-- What to work on --
Search the entries below for the word "screenshot" and copy every line where it appears.

-- Extracted entries --
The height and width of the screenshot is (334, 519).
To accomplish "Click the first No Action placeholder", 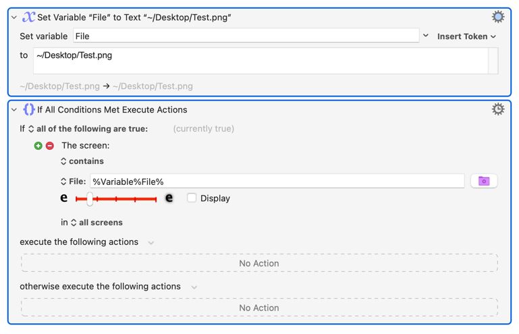I will 259,263.
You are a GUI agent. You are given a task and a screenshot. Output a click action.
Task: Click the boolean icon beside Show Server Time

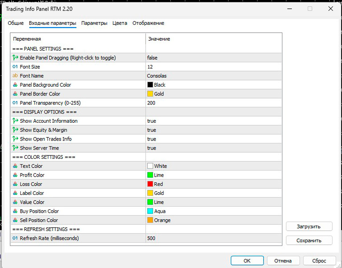[15, 148]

-- Written solution --
The height and width of the screenshot is (334, 519).
You are a GUI agent. You are given a task and a screenshot. Output a click action.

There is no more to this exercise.